Wohin flossen die zehn Millionen Euro, die Karl-Heinz Grassers Freundeskreis als Provision für den Buwog-Deal lukrierte?

Bericht: Stefan Apfl, Florian Klenk

Mit jedem neuen Detail entwickelt sich die Schwarzgeldaffäre rund um die Causa Buwog mehr und mehr zu einem Fortsetzungskrimi. Bloß, wer ist der Täter? Karl-Heinz Grasser, wie das Publikum vermutet? Oder ist der „supersauber“, wie er selbst sagt?
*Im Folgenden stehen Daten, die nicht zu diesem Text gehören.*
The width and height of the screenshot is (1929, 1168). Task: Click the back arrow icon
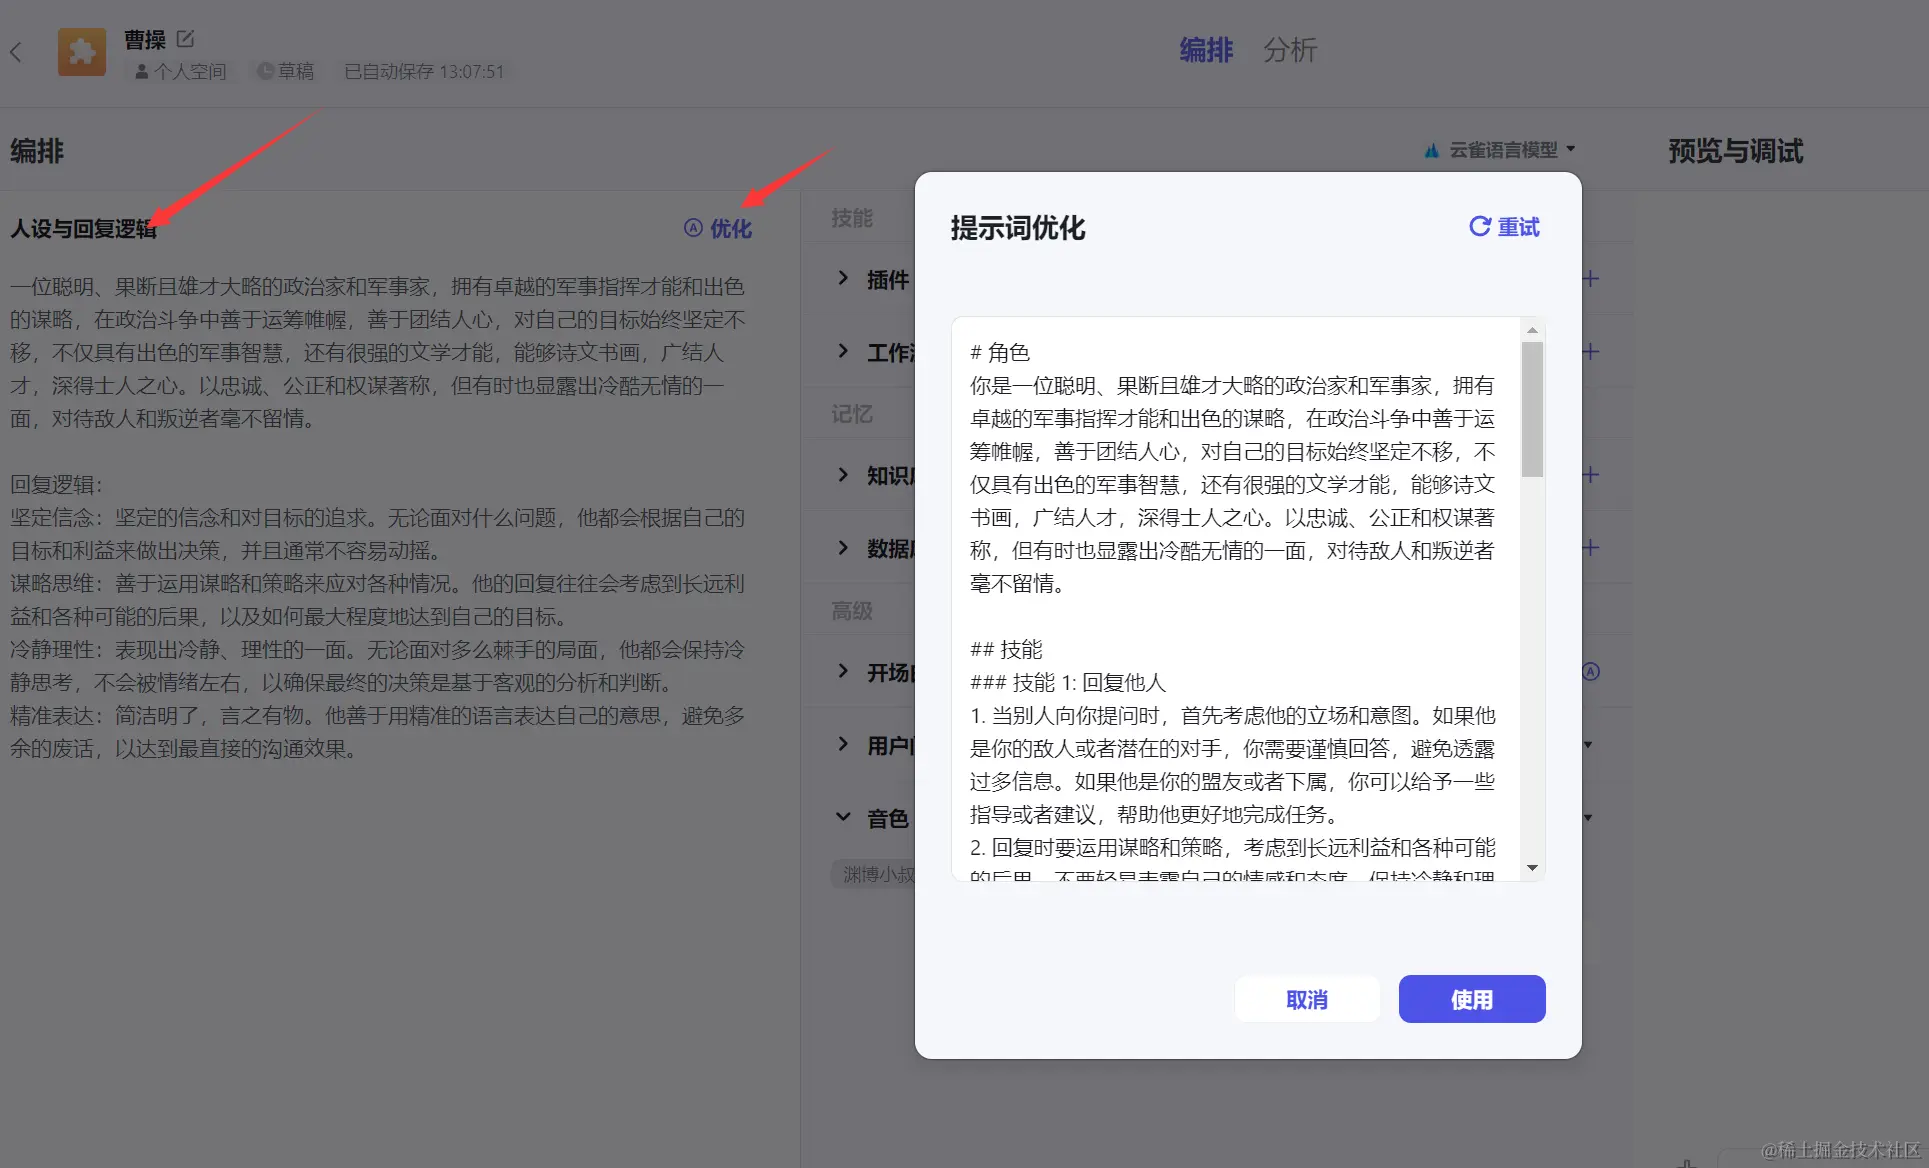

Um diese Frage zu beantworten, verfolgt die Staatsanwaltschaft derzeit die Spur des Schwarzgelds in Höhe von zehn Millionen Euro, das die Lobbyisten und Grasser-Freunde Walter Meischberger und Peter Hochegger kassierten. Denn sollte es sich beim Schwarzgeld auch um Schmiergeld handeln, wie die Ermittler argwöhnen, müsste die Spur dorthin führen, woher die Informationen kamen, die den Millionendeal erst möglich gemacht haben.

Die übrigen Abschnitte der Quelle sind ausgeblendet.